Unlike his world-class action, Ishant’s stats are abysmal. He is a rare breed indeed. At Johannesburg though, he was bowling his best version at the time when the pitch had ceased to be helpful. He was prodding and beating the batsmen incessantly at under 2 runs per over. Once the breakthrough was made, he cleared the way for others to complete the procession. His roar will be remembered and so will be his selfless service.
He was hit on the elbow. He was hurried by a quicker one that bounced a little too much. He did not so much as shrugged. He did not show any pain. He gently signalled to physio – to stay put. And then he continued the pursuit of what he is born for – to win test matches for India. He was Ajinkya Rahane.
This was a tough innings for Rahane. He was selected after somebody had failed. He was not the first choice. It must have stung. After all, he was the major architect of the famous Lord’s victory - India's last notable overseas success. He could have made this about himself. Only he didn’t. This was not about him. There was a Test to be won. And win he did.
He is unassuming. He is gritty. He is a work-horse. He bowls, he bats, and he fields. He does everything nonchalantly. He knows his limitations but isn’t bound by them. No one calls him an all-rounder and yet his impact on the match is no less. He scored more than every Indian except Kohli at Johannesburg. His series average is as good as Amla - at Home. Critics would call him a bowler who can bat. And bat he does. He is Bhuvneshwar Kumar.

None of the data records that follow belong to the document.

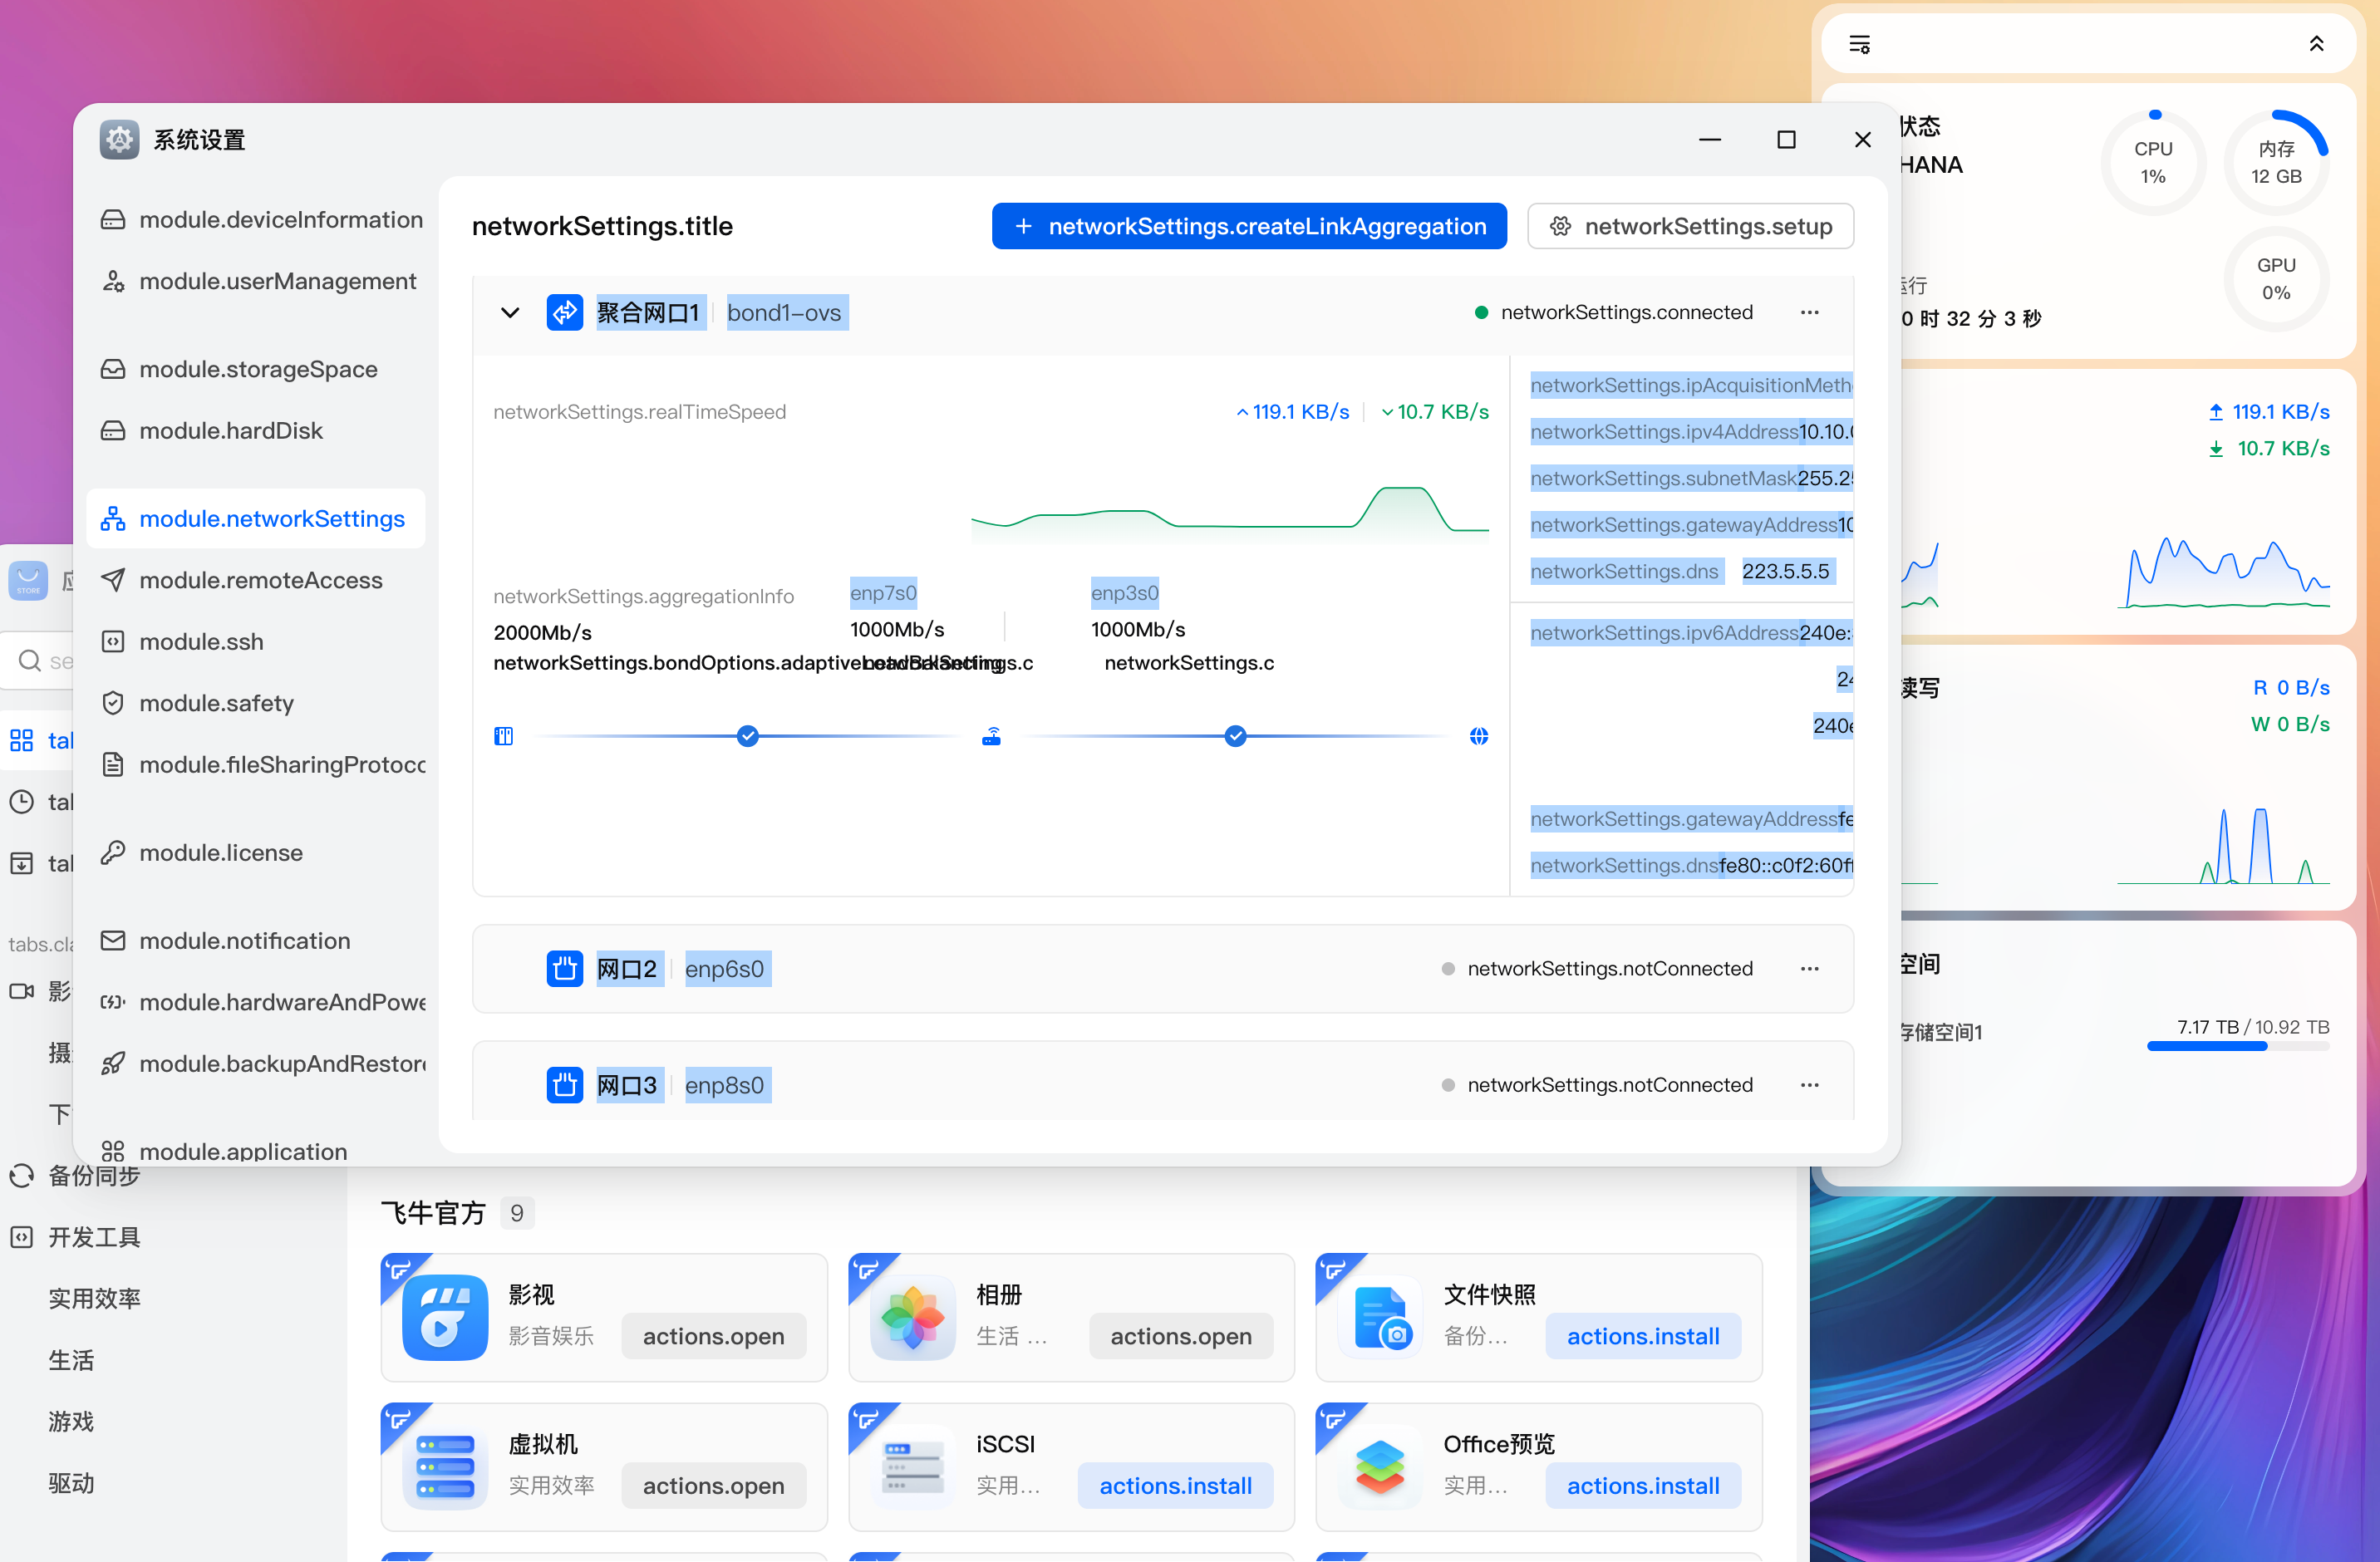Open more options menu for enp6s0
2380x1562 pixels.
1809,968
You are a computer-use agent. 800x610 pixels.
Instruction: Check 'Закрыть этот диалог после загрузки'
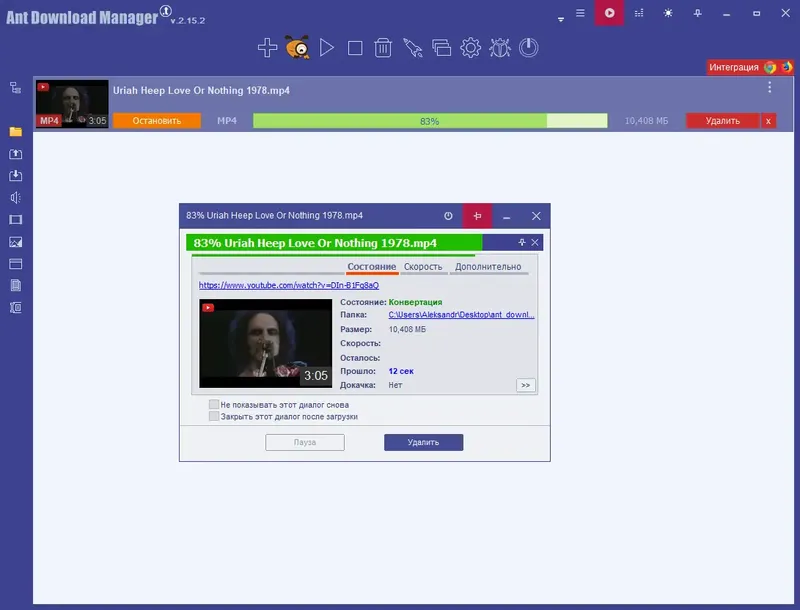[x=212, y=416]
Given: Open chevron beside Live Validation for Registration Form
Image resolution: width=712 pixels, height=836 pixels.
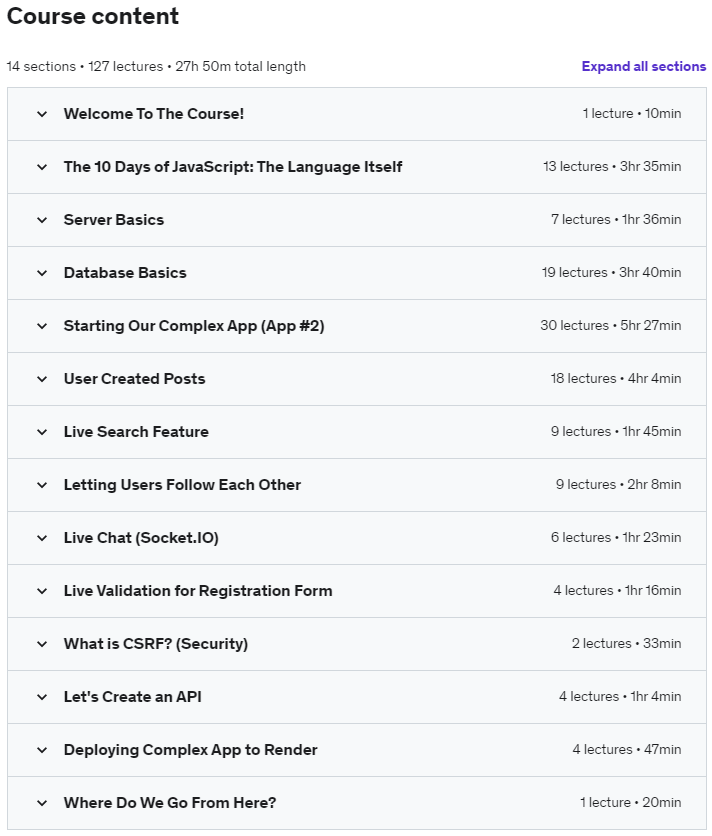Looking at the screenshot, I should pos(42,591).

This was a win in a dead rubber. Let's not lose the sight of that. South Africa have the series and rightly so. But this win symbolizes much more. It scrapes a few labels put on Indian Cricket. This team was supposed to be a pushover who crumbles at the first opportunity. This team was not supposed to take 20 wickets without a spinner. It was ill-equipped to play the conditions they were presented with. And it had little history of bouncing back when already down and out in a Test series. But this team did all this. It revolted. It fought back. It salvaged the pride.
This will be remembered. India has delivered its first blow. Can they go for the kill in the ODIs?